[Pixel coordinate grounding data]
- - - -

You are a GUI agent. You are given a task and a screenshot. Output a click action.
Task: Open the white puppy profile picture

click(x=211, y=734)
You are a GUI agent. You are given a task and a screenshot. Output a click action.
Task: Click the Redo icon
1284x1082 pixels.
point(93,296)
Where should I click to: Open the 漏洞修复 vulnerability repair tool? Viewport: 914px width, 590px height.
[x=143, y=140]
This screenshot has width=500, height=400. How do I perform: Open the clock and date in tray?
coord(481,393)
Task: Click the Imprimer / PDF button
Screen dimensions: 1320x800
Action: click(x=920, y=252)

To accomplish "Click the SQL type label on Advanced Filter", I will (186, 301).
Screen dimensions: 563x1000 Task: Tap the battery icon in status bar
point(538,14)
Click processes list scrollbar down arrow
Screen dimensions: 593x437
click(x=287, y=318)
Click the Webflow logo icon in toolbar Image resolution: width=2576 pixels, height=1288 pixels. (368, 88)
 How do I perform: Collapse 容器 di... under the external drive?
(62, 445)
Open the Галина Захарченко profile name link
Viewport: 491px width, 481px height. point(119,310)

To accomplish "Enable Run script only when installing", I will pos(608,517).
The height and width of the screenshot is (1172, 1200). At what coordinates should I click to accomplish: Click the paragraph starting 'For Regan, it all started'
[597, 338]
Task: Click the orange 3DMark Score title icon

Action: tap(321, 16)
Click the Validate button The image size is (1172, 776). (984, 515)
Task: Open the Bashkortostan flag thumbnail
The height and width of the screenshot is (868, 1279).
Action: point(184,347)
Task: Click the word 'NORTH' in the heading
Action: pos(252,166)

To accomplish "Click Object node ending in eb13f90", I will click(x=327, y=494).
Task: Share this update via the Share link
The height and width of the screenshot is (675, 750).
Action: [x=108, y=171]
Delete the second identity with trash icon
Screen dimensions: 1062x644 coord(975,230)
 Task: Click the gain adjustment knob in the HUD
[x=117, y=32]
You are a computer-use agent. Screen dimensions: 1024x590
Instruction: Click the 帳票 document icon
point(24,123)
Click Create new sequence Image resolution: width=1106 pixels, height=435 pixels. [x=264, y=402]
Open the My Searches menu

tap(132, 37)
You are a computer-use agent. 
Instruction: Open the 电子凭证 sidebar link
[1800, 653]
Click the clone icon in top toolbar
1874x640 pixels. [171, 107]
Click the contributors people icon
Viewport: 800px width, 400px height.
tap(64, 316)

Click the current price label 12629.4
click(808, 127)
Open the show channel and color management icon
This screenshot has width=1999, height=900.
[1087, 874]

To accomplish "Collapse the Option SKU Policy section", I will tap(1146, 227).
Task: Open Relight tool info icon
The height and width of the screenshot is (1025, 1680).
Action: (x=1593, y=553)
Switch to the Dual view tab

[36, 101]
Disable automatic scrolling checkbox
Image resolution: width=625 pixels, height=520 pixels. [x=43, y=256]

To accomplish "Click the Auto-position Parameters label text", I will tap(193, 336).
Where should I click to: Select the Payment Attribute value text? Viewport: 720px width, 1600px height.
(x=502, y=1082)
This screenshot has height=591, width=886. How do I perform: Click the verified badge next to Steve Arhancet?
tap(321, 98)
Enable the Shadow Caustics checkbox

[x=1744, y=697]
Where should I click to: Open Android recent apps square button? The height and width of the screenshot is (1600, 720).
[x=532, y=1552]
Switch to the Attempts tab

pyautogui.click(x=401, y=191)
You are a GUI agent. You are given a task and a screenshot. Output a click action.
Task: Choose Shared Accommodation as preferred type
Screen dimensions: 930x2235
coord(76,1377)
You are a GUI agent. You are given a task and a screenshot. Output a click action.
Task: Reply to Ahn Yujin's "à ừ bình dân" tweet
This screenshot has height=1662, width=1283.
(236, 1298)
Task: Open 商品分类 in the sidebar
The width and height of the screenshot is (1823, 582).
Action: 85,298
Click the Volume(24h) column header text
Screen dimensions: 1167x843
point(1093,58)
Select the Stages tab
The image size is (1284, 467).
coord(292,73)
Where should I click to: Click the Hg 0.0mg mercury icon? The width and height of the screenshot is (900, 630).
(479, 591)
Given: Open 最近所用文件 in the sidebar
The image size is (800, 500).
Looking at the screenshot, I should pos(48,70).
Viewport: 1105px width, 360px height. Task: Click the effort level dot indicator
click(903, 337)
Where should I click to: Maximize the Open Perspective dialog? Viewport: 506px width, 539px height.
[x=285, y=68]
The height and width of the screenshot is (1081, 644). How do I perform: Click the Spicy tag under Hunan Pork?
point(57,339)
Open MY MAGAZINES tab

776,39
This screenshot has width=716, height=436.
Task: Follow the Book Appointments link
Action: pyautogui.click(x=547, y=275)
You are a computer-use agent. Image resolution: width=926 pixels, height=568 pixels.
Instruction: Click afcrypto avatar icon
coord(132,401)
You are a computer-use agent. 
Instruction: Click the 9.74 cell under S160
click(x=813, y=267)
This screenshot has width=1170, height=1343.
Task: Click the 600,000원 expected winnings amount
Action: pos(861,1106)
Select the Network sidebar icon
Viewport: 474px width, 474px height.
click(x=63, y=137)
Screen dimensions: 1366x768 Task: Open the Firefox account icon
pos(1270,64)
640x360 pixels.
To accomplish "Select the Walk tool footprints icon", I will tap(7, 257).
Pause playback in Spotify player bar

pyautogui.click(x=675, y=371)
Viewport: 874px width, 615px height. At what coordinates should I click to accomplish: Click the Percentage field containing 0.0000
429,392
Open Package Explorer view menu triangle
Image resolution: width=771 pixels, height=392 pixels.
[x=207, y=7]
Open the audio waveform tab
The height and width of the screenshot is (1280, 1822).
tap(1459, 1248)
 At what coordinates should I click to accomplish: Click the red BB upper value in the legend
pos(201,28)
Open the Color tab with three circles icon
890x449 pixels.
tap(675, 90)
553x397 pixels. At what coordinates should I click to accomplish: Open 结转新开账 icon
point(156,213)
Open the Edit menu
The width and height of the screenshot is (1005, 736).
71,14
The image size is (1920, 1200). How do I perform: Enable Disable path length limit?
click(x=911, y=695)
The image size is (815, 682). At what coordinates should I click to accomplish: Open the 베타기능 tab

- - - -

Return each entry without altering a single word.

__Reply__:
You are a GUI agent. You are given a task and a screenshot. Output a click action.
Task: Open the white puppy profile picture

click(x=211, y=734)
You are a GUI agent. You are given a task and a screenshot. Output a click action.
Task: Click the Redo icon
1284x1082 pixels.
point(93,296)
Where should I click to: Open the 漏洞修复 vulnerability repair tool? Viewport: 914px width, 590px height.
[x=143, y=140]
This screenshot has width=500, height=400. How do I perform: Open the clock and date in tray?
coord(481,393)
Task: Click the Imprimer / PDF button
Screen dimensions: 1320x800
Action: click(x=920, y=252)

To accomplish "Click the SQL type label on Advanced Filter", I will (186, 301).
Screen dimensions: 563x1000 Task: Tap the battery icon in status bar
point(538,14)
Click processes list scrollbar down arrow
Screen dimensions: 593x437
click(x=287, y=318)
Click the Webflow logo icon in toolbar Image resolution: width=2576 pixels, height=1288 pixels. (368, 88)
 How do I perform: Collapse 容器 di... under the external drive?
(62, 445)
Open the Галина Захарченко profile name link
Viewport: 491px width, 481px height. point(119,310)

To accomplish "Enable Run script only when installing", I will pos(608,517).
The height and width of the screenshot is (1172, 1200). At what coordinates should I click to accomplish: Click the paragraph starting 'For Regan, it all started'
[597, 338]
Task: Click the orange 3DMark Score title icon

Action: tap(321, 16)
Click the Validate button The image size is (1172, 776). (984, 515)
Task: Open the Bashkortostan flag thumbnail
The height and width of the screenshot is (868, 1279).
Action: point(184,347)
Task: Click the word 'NORTH' in the heading
Action: pos(252,166)

To accomplish "Click Object node ending in eb13f90", I will click(x=327, y=494).
Task: Share this update via the Share link
The height and width of the screenshot is (675, 750).
Action: [x=108, y=171]
Delete the second identity with trash icon
Screen dimensions: 1062x644 coord(975,230)
 Task: Click the gain adjustment knob in the HUD
[x=117, y=32]
You are a computer-use agent. Screen dimensions: 1024x590
Instruction: Click the 帳票 document icon
point(24,123)
Click Create new sequence Image resolution: width=1106 pixels, height=435 pixels. [x=264, y=402]
Open the My Searches menu

tap(132, 37)
You are a computer-use agent. 
Instruction: Open the 电子凭证 sidebar link
[1800, 653]
Click the clone icon in top toolbar
1874x640 pixels. [171, 107]
Click the contributors people icon
Viewport: 800px width, 400px height.
tap(64, 316)

Click the current price label 12629.4
click(808, 127)
Open the show channel and color management icon
This screenshot has width=1999, height=900.
[1087, 874]

To accomplish "Collapse the Option SKU Policy section", I will tap(1146, 227).
Task: Open Relight tool info icon
The height and width of the screenshot is (1025, 1680).
Action: (x=1593, y=553)
Switch to the Dual view tab

[36, 101]
Disable automatic scrolling checkbox
Image resolution: width=625 pixels, height=520 pixels. [x=43, y=256]

To accomplish "Click the Auto-position Parameters label text", I will tap(193, 336).
Where should I click to: Select the Payment Attribute value text? Viewport: 720px width, 1600px height.
(x=502, y=1082)
This screenshot has height=591, width=886. How do I perform: Click the verified badge next to Steve Arhancet?
tap(321, 98)
Enable the Shadow Caustics checkbox

[x=1744, y=697]
Where should I click to: Open Android recent apps square button? The height and width of the screenshot is (1600, 720).
[x=532, y=1552]
Switch to the Attempts tab

pyautogui.click(x=401, y=191)
You are a GUI agent. You are given a task and a screenshot. Output a click action.
Task: Choose Shared Accommodation as preferred type
Screen dimensions: 930x2235
coord(76,1377)
You are a GUI agent. You are given a task and a screenshot. Output a click action.
Task: Reply to Ahn Yujin's "à ừ bình dân" tweet
This screenshot has height=1662, width=1283.
(236, 1298)
Task: Open 商品分类 in the sidebar
The width and height of the screenshot is (1823, 582).
Action: 85,298
Click the Volume(24h) column header text
Screen dimensions: 1167x843
point(1093,58)
Select the Stages tab
The image size is (1284, 467).
coord(292,73)
Where should I click to: Click the Hg 0.0mg mercury icon? The width and height of the screenshot is (900, 630).
(479, 591)
Given: Open 最近所用文件 in the sidebar
The image size is (800, 500).
Looking at the screenshot, I should pos(48,70).
Viewport: 1105px width, 360px height. Task: Click the effort level dot indicator
click(903, 337)
Where should I click to: Maximize the Open Perspective dialog? Viewport: 506px width, 539px height.
[x=285, y=68]
The height and width of the screenshot is (1081, 644). How do I perform: Click the Spicy tag under Hunan Pork?
point(57,339)
Open MY MAGAZINES tab

776,39
This screenshot has width=716, height=436.
Task: Follow the Book Appointments link
Action: pyautogui.click(x=547, y=275)
You are a computer-use agent. Image resolution: width=926 pixels, height=568 pixels.
Instruction: Click afcrypto avatar icon
coord(132,401)
You are a computer-use agent. 
Instruction: Click the 9.74 cell under S160
click(x=813, y=267)
This screenshot has width=1170, height=1343.
Task: Click the 600,000원 expected winnings amount
Action: pos(861,1106)
Select the Network sidebar icon
Viewport: 474px width, 474px height.
click(x=63, y=137)
Screen dimensions: 1366x768 Task: Open the Firefox account icon
pos(1270,64)
640x360 pixels.
To accomplish "Select the Walk tool footprints icon", I will tap(7, 257).
Pause playback in Spotify player bar

pyautogui.click(x=675, y=371)
Viewport: 874px width, 615px height. At what coordinates should I click to accomplish: Click the Percentage field containing 0.0000
429,392
Open Package Explorer view menu triangle
Image resolution: width=771 pixels, height=392 pixels.
[x=207, y=7]
Open the audio waveform tab
The height and width of the screenshot is (1280, 1822).
tap(1459, 1248)
 At what coordinates should I click to accomplish: Click the red BB upper value in the legend
pos(201,28)
Open the Color tab with three circles icon
890x449 pixels.
tap(675, 90)
553x397 pixels. At what coordinates should I click to accomplish: Open 结转新开账 icon
point(156,213)
Open the Edit menu
The width and height of the screenshot is (1005, 736).
71,14
The image size is (1920, 1200). How do I perform: Enable Disable path length limit?
click(x=911, y=695)
The image size is (815, 682). At what coordinates should I click to accomplish: Open the 베타기능 tab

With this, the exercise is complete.